-- Start DATA SHOWN --

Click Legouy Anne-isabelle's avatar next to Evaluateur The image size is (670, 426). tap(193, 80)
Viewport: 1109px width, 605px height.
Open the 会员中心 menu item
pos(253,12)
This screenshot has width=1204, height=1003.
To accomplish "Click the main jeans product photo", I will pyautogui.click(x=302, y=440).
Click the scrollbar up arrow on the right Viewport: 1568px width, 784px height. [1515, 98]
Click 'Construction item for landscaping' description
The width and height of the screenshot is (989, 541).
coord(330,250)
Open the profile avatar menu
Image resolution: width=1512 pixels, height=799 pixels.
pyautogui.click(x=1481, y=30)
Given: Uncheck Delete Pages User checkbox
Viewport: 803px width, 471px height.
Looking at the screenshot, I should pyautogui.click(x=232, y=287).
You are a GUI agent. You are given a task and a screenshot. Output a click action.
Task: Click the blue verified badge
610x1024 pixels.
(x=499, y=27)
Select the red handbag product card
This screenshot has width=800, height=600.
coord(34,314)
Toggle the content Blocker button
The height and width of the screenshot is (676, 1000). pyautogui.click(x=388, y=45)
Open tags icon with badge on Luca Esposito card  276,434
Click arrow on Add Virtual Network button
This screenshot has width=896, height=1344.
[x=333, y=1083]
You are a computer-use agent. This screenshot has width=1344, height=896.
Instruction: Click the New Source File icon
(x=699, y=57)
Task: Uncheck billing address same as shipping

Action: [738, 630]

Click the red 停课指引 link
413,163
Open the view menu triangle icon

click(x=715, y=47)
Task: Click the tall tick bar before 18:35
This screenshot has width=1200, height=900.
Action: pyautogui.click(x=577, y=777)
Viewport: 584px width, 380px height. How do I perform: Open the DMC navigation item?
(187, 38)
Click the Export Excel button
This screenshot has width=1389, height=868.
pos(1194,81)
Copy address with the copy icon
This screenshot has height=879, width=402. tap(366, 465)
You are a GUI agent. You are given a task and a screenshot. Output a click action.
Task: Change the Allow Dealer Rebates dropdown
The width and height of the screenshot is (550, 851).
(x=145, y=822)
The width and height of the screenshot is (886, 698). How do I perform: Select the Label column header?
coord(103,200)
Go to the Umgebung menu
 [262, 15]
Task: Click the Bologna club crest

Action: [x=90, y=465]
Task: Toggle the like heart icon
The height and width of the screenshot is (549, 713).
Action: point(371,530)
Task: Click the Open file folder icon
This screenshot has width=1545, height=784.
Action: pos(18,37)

-- End DATA SHOWN --

Rewrite the listing above with "handbag" swapped for "backpack", keeping everything else the same.

=== THE OUTPUT ===
Click Legouy Anne-isabelle's avatar next to Evaluateur The image size is (670, 426). tap(193, 80)
Viewport: 1109px width, 605px height.
Open the 会员中心 menu item
pos(253,12)
This screenshot has width=1204, height=1003.
To accomplish "Click the main jeans product photo", I will pyautogui.click(x=302, y=440).
Click the scrollbar up arrow on the right Viewport: 1568px width, 784px height. [1515, 98]
Click 'Construction item for landscaping' description
The width and height of the screenshot is (989, 541).
coord(330,250)
Open the profile avatar menu
Image resolution: width=1512 pixels, height=799 pixels.
pyautogui.click(x=1481, y=30)
Given: Uncheck Delete Pages User checkbox
Viewport: 803px width, 471px height.
Looking at the screenshot, I should pyautogui.click(x=232, y=287).
You are a GUI agent. You are given a task and a screenshot. Output a click action.
Task: Click the blue verified badge
610x1024 pixels.
(x=499, y=27)
Select the red backpack product card
This screenshot has width=800, height=600.
coord(34,314)
Toggle the content Blocker button
The height and width of the screenshot is (676, 1000). pyautogui.click(x=388, y=45)
Open tags icon with badge on Luca Esposito card  276,434
Click arrow on Add Virtual Network button
This screenshot has width=896, height=1344.
[x=333, y=1083]
You are a computer-use agent. This screenshot has width=1344, height=896.
Instruction: Click the New Source File icon
(x=699, y=57)
Task: Uncheck billing address same as shipping

Action: [738, 630]

Click the red 停课指引 link
413,163
Open the view menu triangle icon

click(x=715, y=47)
Task: Click the tall tick bar before 18:35
This screenshot has width=1200, height=900.
Action: pyautogui.click(x=577, y=777)
Viewport: 584px width, 380px height. How do I perform: Open the DMC navigation item?
(187, 38)
Click the Export Excel button
This screenshot has width=1389, height=868.
pos(1194,81)
Copy address with the copy icon
This screenshot has height=879, width=402. tap(366, 465)
You are a GUI agent. You are given a task and a screenshot. Output a click action.
Task: Change the Allow Dealer Rebates dropdown
The width and height of the screenshot is (550, 851).
(x=145, y=822)
The width and height of the screenshot is (886, 698). How do I perform: Select the Label column header?
coord(103,200)
Go to the Umgebung menu
 [262, 15]
Task: Click the Bologna club crest

Action: [x=90, y=465]
Task: Toggle the like heart icon
The height and width of the screenshot is (549, 713).
Action: point(371,530)
Task: Click the Open file folder icon
This screenshot has width=1545, height=784.
Action: pos(18,37)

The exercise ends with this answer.